Knowing Superman could stop his plan, Lex deduces that a meteorite found in Addis Ababa is actually part of Krypton, and after he and his accomplices Otis and Eve Teschmacher retrieve a piece of it, Lex lures Superman to his underground lair, reveals his plan and exposes him to a mineral from the meteor, Kryptonite, which weakens Superman greatly. Lex further taunts him by revealing that the other missile is headed in the eastbound direction toward Hackensack, New Jersey. Teschmacher is horrified because her mother lives in Hackensack, but Lex does not care and leaves Superman to a slow death. Knowing his reputation for keeping his word, Teschmacher rescues Superman on the condition he will deal with the eastbound missile first. Superman diverts the missile into outer space, consequently preventing him from reaching the other missile in time, and it explodes in the San Andreas Fault. Superman mitigates the effects of the explosion, getting rid of the fallout and shoring up the crumbling Earth, but the aftershocks damage the Golden Gate Bridge and cause the Hollywood Sign and the Hoover Dam to collapse, endangering lives.
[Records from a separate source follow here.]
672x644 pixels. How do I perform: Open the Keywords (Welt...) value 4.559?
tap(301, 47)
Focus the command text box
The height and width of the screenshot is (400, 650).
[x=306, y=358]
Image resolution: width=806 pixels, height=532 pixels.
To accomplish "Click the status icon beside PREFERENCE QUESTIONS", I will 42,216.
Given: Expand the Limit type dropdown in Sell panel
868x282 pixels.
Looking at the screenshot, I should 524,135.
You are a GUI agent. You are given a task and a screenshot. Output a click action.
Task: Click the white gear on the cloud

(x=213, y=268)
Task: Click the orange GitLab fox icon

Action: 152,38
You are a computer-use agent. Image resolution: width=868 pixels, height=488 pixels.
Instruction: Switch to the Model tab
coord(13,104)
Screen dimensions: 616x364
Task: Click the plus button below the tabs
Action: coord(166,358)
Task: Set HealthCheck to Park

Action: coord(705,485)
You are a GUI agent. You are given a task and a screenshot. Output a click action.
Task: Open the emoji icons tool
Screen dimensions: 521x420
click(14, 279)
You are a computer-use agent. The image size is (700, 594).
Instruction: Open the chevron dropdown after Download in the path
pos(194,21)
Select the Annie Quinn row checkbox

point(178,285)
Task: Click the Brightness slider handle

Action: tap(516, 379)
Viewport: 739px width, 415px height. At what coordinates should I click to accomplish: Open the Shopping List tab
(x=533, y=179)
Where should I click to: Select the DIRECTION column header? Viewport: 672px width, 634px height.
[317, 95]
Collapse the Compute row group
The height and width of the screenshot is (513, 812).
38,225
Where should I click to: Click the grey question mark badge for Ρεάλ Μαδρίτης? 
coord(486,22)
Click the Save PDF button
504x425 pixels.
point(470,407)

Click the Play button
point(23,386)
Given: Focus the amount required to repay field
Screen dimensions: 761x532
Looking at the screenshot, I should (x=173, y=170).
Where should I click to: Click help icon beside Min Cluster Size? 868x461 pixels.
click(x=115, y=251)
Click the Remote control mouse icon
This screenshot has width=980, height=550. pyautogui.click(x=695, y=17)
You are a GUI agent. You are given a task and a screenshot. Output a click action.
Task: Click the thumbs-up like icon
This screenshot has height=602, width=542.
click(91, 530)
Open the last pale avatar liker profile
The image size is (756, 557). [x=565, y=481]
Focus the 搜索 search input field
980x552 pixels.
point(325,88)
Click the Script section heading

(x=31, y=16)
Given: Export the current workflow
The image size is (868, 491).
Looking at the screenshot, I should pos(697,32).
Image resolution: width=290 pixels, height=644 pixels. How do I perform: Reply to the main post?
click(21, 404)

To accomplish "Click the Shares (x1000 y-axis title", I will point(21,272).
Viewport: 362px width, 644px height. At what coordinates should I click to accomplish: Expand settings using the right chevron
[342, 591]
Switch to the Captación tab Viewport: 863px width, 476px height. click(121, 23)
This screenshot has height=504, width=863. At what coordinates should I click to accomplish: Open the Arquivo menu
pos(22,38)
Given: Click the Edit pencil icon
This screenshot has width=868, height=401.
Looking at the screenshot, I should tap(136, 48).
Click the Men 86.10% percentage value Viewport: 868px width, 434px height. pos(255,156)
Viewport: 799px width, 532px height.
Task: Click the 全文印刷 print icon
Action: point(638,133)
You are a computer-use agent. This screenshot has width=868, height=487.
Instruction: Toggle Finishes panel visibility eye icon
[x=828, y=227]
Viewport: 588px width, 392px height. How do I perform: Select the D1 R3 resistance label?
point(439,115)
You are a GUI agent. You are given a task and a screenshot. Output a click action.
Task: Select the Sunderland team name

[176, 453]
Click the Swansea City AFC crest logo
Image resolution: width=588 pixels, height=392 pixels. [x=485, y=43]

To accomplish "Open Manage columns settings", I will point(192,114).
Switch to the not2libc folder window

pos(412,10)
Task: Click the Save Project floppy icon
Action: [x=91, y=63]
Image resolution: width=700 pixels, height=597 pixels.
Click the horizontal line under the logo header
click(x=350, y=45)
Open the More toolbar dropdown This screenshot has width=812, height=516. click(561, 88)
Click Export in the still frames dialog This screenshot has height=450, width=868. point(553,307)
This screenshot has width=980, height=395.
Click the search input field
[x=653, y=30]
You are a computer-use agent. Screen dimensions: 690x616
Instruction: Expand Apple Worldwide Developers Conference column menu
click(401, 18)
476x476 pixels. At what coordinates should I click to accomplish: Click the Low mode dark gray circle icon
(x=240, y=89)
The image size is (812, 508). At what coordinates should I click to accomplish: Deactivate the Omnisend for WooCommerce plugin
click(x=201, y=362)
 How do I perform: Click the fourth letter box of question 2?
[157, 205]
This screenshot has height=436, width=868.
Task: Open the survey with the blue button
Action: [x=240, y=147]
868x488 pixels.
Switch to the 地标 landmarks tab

While Superman is busy saving others, Lois's car ends up falling into a crevice from one of the aftershocks. It fills with dirt and debris and she suffocates. Angered at being unable to save her, Superman defies Jor-El's earlier warning not to manipulate human history, preferring to heed Jonathan's advice that he must be here for "a reason". He accelerates around Earth, rewinding time, to save Lois. After bringing Lex and Otis to prison, he flies into the sunrise for further adventures.